**EXERCÍCIO**
Você pode reproduzir, do início ao fim e sem nenhuma alteração, o trecho sobre a transição demográfica e a educação?

**TRECHO**
Este tema tem raízes muito profundas, mormente no terreno ético, e envolve valores, concepções de vida, de responsabilidade, de reciprocidade, de consciência social, entre muitos outros.

Há hoje uma transformação social importante com a qual a educação parece pouco se importar: a chamada transição demográfica. Ela afeta tanto países ditos desenvolvidos como nações em desenvolvimento, inverte celeremente pirâmides etárias e transforma a paisagem social em cenários com poucas crianças e muitos idosos.
Várias são as implicações desta mudança para a sociedade como um todo e para a educação, em particular, e precisamos pensar sobre como a educação tem lidado (ou se furtado a lidar) com uma questão, que, de uma ou outra forma, envolve (ou envolverá) a todos nós, quer tenhamos de 10 a 80 anos. Dados de 2012 trazidos pelo Fundo de População das Nações Unidas (UNFPA) informam que, em 2000, a população idosa do planeta se tornou, pela primeira vez, mais numerosa do que a de crianças.
Para além dos números e estatísticas, um novo panorama se desenha – crescentemente, crianças e jovens se deparam com mais sujeitos velhos nas sociedades em que vivem. Surge aí um nada desprezível paradoxo: como viver a velhice e/ou conviver com ela (com sua carga mais ou menos pesada de limitações físicas, de discriminação, de solidão, de tristeza, de expectativa da finitude próxima), num mundo em que crescentemente se enfatizam a juventude, a aparência (jovem), o consumo, a volatilidade, os prazeres descartáveis, e, de certo modo, o “novo” constitui um signo incontestável de qualidade?
Uma das respostas têm sido a auto-responsabilização do próprio velho pelo seu bem estar e saúde, evitando tornar-se um oneroso “encargo social” ao conjunto da sociedade ou um “estorvo” à vida prazerosa dos mais jovens.

**EXCERTOS DOS ITENS**
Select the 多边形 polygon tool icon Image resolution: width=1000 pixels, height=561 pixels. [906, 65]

...

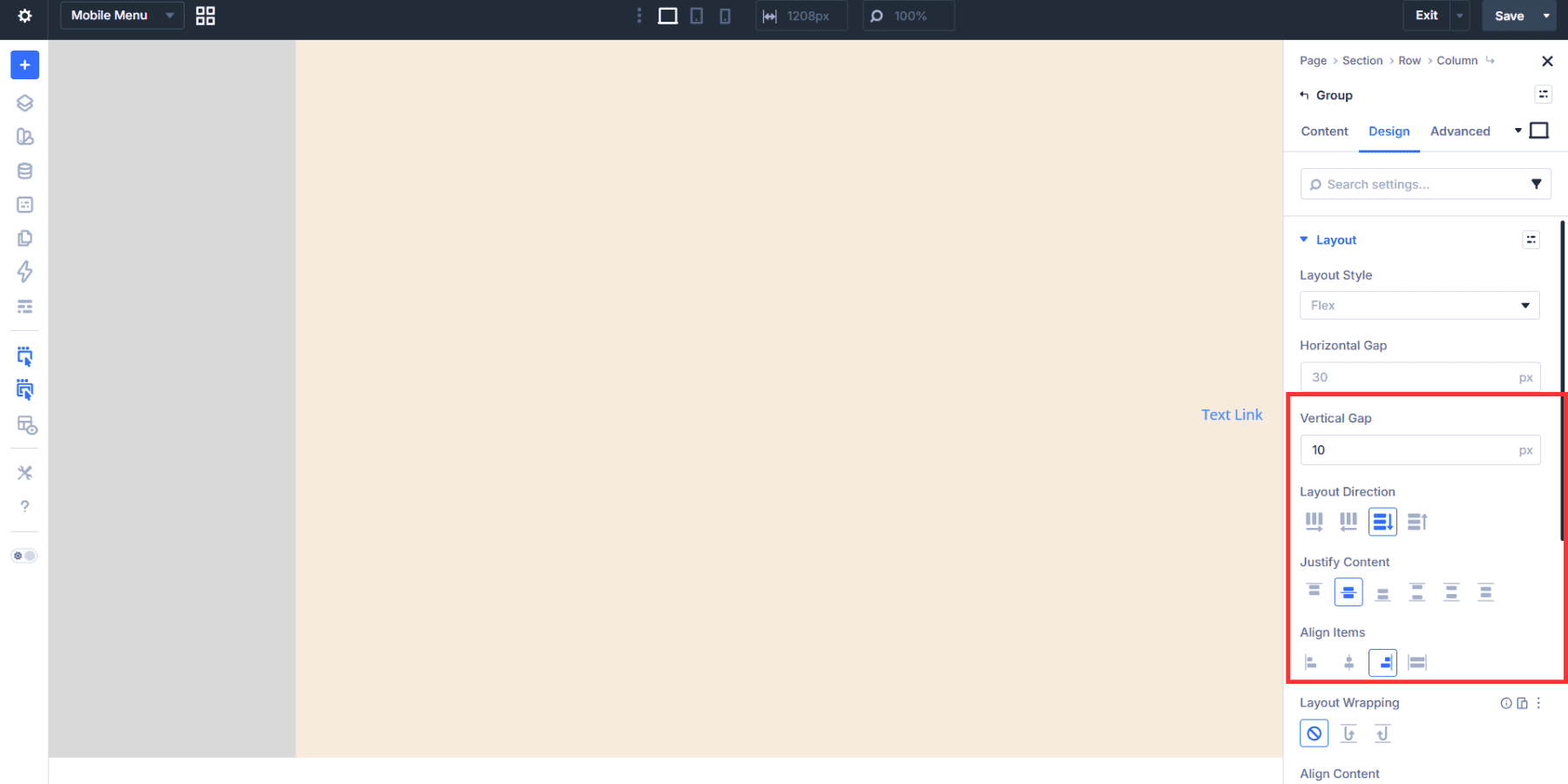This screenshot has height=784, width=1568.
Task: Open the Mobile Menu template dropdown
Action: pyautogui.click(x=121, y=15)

**RESULTADO DA TAREFA**
Este tema tem raízes muito profundas, mormente no terreno ético, e envolve valores, concepções de vida, de responsabilidade, de reciprocidade, de consciência social, entre muitos outros.

Há hoje uma transformação social importante com a qual a educação parece pouco se importar: a chamada transição demográfica. Ela afeta tanto países ditos desenvolvidos como nações em desenvolvimento, inverte celeremente pirâmides etárias e transforma a paisagem social em cenários com poucas crianças e muitos idosos.
Várias são as implicações desta mudança para a sociedade como um todo e para a educação, em particular, e precisamos pensar sobre como a educação tem lidado (ou se furtado a lidar) com uma questão, que, de uma ou outra forma, envolve (ou envolverá) a todos nós, quer tenhamos de 10 a 80 anos. Dados de 2012 trazidos pelo Fundo de População das Nações Unidas (UNFPA) informam que, em 2000, a população idosa do planeta se tornou, pela primeira vez, mais numerosa do que a de crianças.
Para além dos números e estatísticas, um novo panorama se desenha – crescentemente, crianças e jovens se deparam com mais sujeitos velhos nas sociedades em que vivem. Surge aí um nada desprezível paradoxo: como viver a velhice e/ou conviver com ela (com sua carga mais ou menos pesada de limitações físicas, de discriminação, de solidão, de tristeza, de expectativa da finitude próxima), num mundo em que crescentemente se enfatizam a juventude, a aparência (jovem), o consumo, a volatilidade, os prazeres descartáveis, e, de certo modo, o “novo” constitui um signo incontestável de qualidade?
Uma das respostas têm sido a auto-responsabilização do próprio velho pelo seu bem estar e saúde, evitando tornar-se um oneroso “encargo social” ao conjunto da sociedade ou um “estorvo” à vida prazerosa dos mais jovens.